30 Years of German Unity - The Legacy of Mikhail Gorbachev
Gorbachev on his last international visit with Angela Merkel in Berlin, by invitation of Cinema for Peace in 2014. Artist and filmmaker Ai Weiwei committed to create a monument.
BERLIN - After Cinema for Peace hosted Mikhail Gorbachev in Berlin for the 20th and 25th anniversaries of the fall of the Berlin Wall—and after founder Jaka Bizilj built “The Wall Museum”—on the 30th anniversary of German unity, Cinema for Peace announced a monument for Gorbachev in Berlin and a feature film about his life, written by Andrew Knight, who also wrote the Oscar nominated film Hacksaw Ridge by Mel Gibson.
One of the world’s leading contemporary artists, Ai Weiwei—who experienced how Gorbachev inspired the student movement leading up to the tragic Tiananmen Square events in 1989—will create the installation, which the former Vice President of the World Economic Forum, Ulrich Bettermann, will support financially, together with members of German civic society such as Hermann Bühlbecker. Like Cinema for Peace flew-in Alexei Navalny as a humanitarian mission, under similar ad-hoc circumstances, Bettermann flew Mikhail Chodorkowksy from prison in Russia to Germany, after Vladimir Putin’s arrangement with Hans-Dietrich Genscher, while Genscher worked closely at that time with Cinema for Peace and met several times at his home for workshops, discussing his personal life story, the decisive steps towards the fall of the Berlin Wall, as we are telling it at The Wall Museum, sanctions in regards to Crimea and Eastern Ukraine and the release of Pussy Riot and Chodorkowksy before the Olympic Games in Sochi. In 1999, Bettermann arranged an emergency flight of Raisa Gorbachova to Münster/Germany, where she died before a successful bone marrow transplant could save her life.

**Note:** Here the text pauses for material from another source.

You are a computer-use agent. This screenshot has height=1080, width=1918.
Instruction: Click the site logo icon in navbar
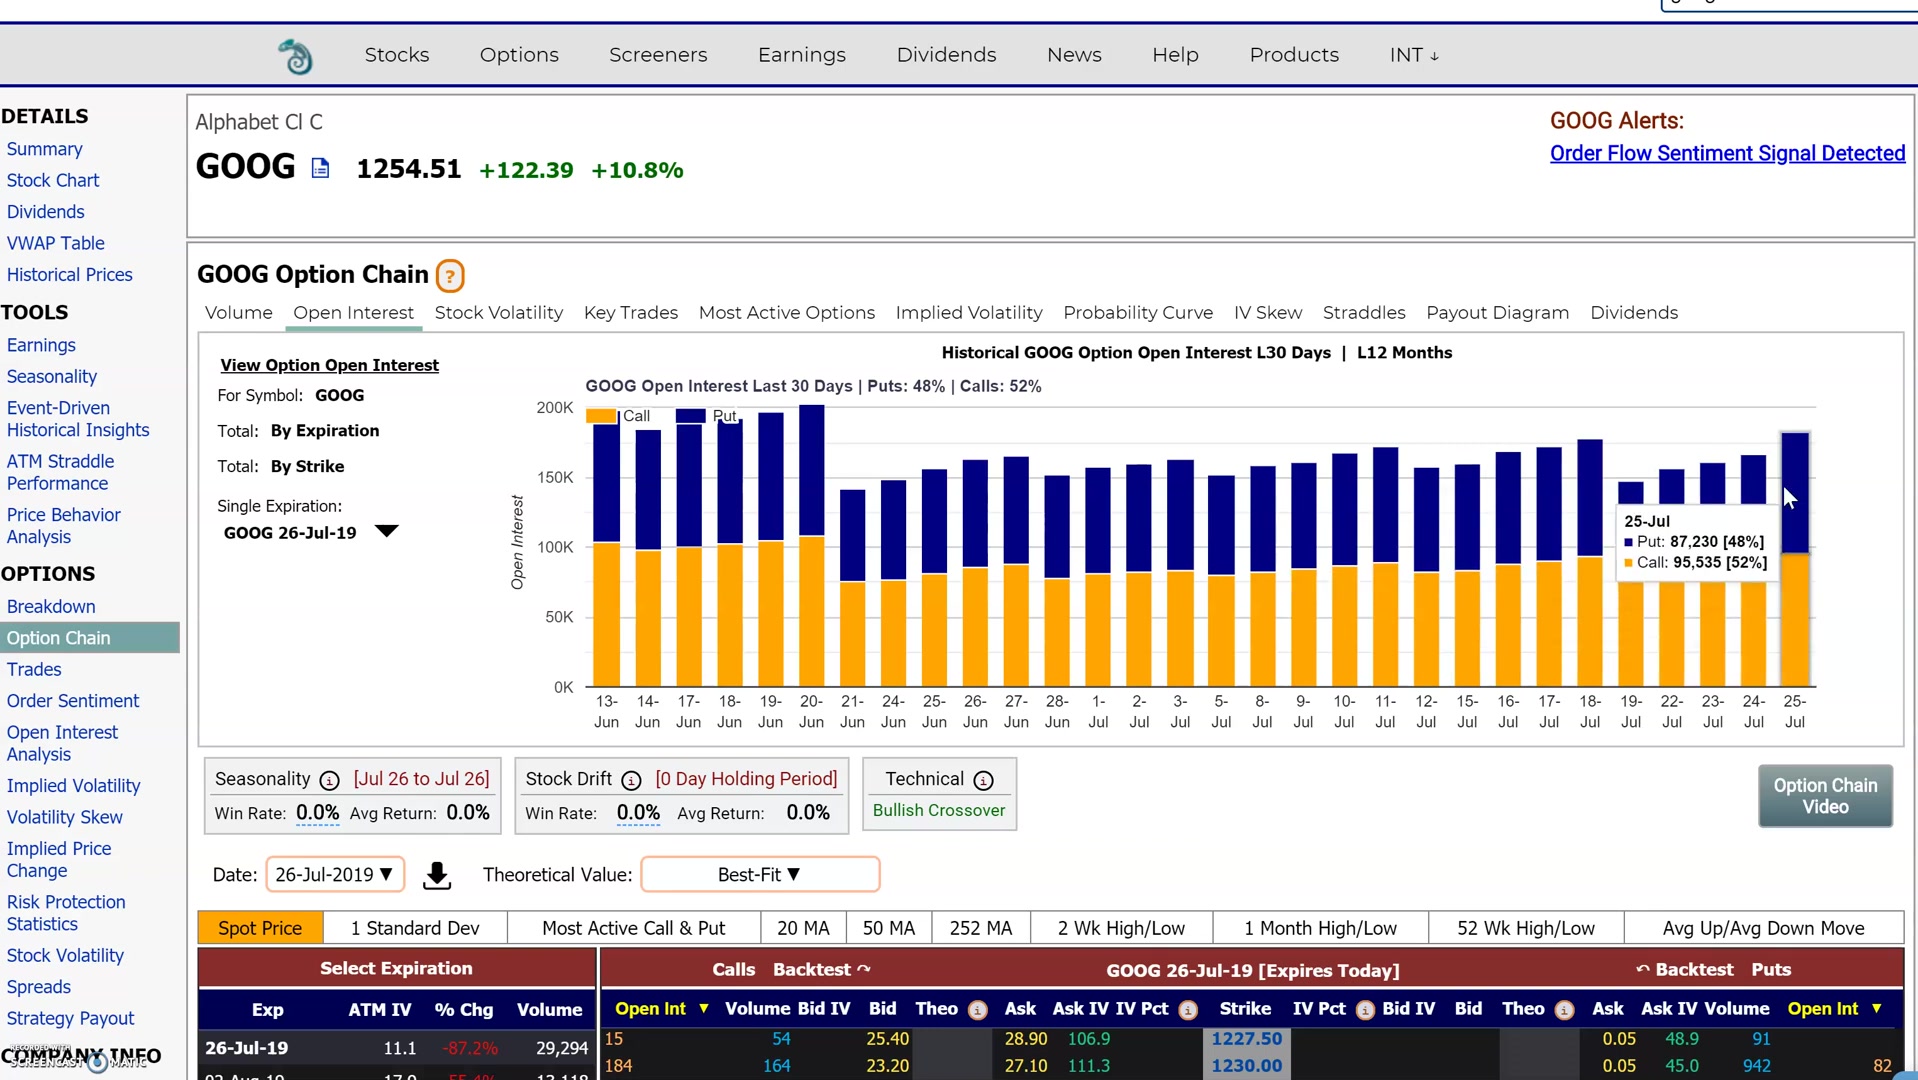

On the eve of 30 years of German unity, a group of dedicated supporters—including the likes of Golden Globe honoree Nastssja Kinski—expressed the desire to name a street and tram line between East and West Berlin after Gorbachev. Chancellor Angela Merkel stated to chairman Jaka Bizilj: "I share the view that Mikhail Gorbachev has made a decisive contribution to overcoming European division and achieving German unity." The German Chancellor wishes this project success, as well as “all projects designed to honor Mikhail Gorbachev’s historic role” in the process.